Fifty-one people were treated to professional portrait photography sessions on Saturday at the Kitsap Rescue Mission. It was the second annual Help-Portrait event held in Bremerton, a nationwide effort designed to give folks a chance to get professional portraits in a pampered setting that would otherwise be out of reach.
“Help-Portrait is about giving,” said Jackie Carden, one of the organizers of the event. “This holiday season, we were able to lift someone’s spirit, to pamper them, to give them something beautiful, a portrait of themselves, a lasting memory.”
Dave Raley, Jomer Siasat, Josh Diamond and several other photographers, make-up artists, hair stylists and friends gathered a group of 25-plus volunteers to help out on Saturday. In addition to the Kitsap Rescue Mission, the Bremerton Salvation Army also helped out.
Some of the folks who showed up Saturday also came last year.
“They were here last year, loved the experience and came back again to get the portraits,” Carden said.
Stacy Layne Bergsma volunteered as a host and was also struck by seeing some of the same faces as last year.
“I feel that we are creating a bond that will only grow from year to year, not only with each other but with the people who came through the door,” she said. “I left on Saturday with a huge smile on my face.”
Makeup artist Sarah Ralston shared one of several moving stories from Saturday’s sessions about a woman who began to cry while Ralston was doing her makeup.
“She had never been to a salon or had anyone do her hair and makeup,” Ralston said. “She was so touched by the whole experience and it brought her to tears.”
Ralston said another woman recognized her from last year’s event.
“She told me how she had really wanted to get some makeup from Mary Kay last year, but she just couldn’t find the money,” Ralston said. “I happened to have some brand new Mary Kay make up that was her color so I gave it to her after using it to apply her makeup. She asked how much she owed me and when I told her nothing, she told me what a blessing this event was to her and how we all have touched their lives.

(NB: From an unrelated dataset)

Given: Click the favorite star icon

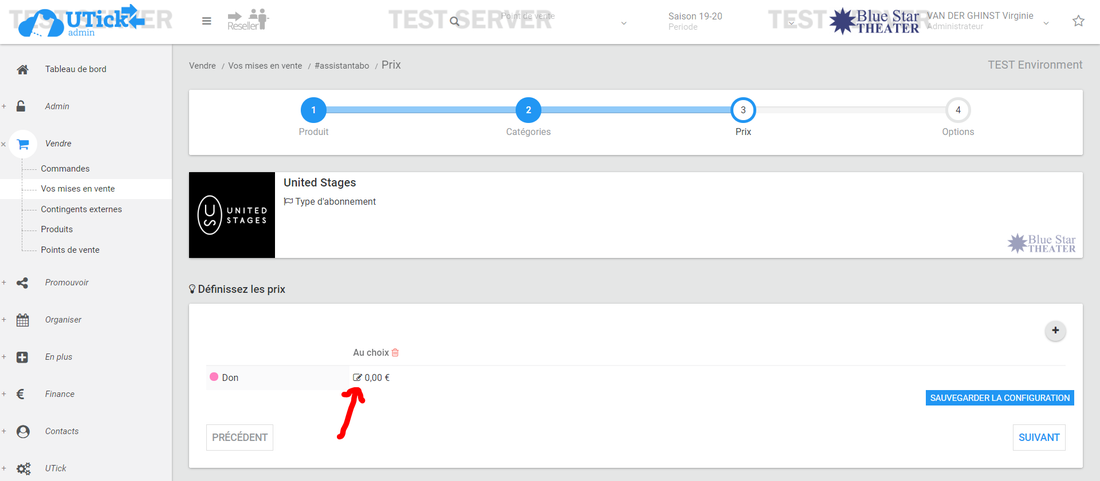Looking at the screenshot, I should click(x=1078, y=21).
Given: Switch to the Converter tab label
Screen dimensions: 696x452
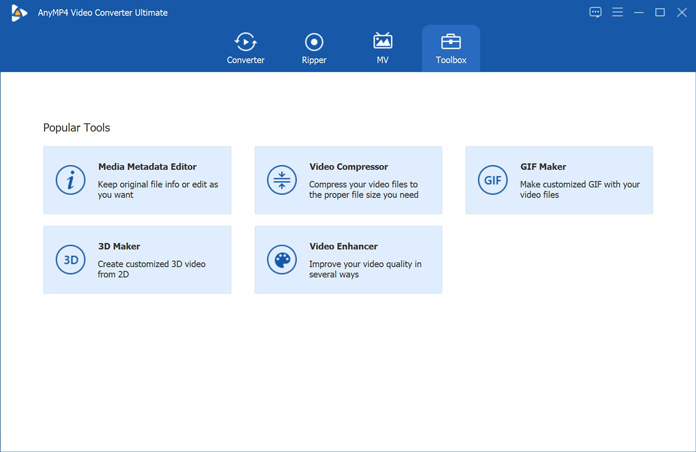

The woman, Ralston added, has the photos from last year still hanging in her house and brought a friend to this year’s event.
Dawn Tessman Visser volunteered Saturday as a photo editor and said it was an amazing experience.
“We edited and printed a bazillion photos,” she said. “My heart strings were tugged so many times today. It was so wonderful to see people near tears when they saw their framed prints!”
Visser said she, too, was close to tears of joy throughout the day.
“I loved this experience and I know it meant so much to those who received their portraits,” she said.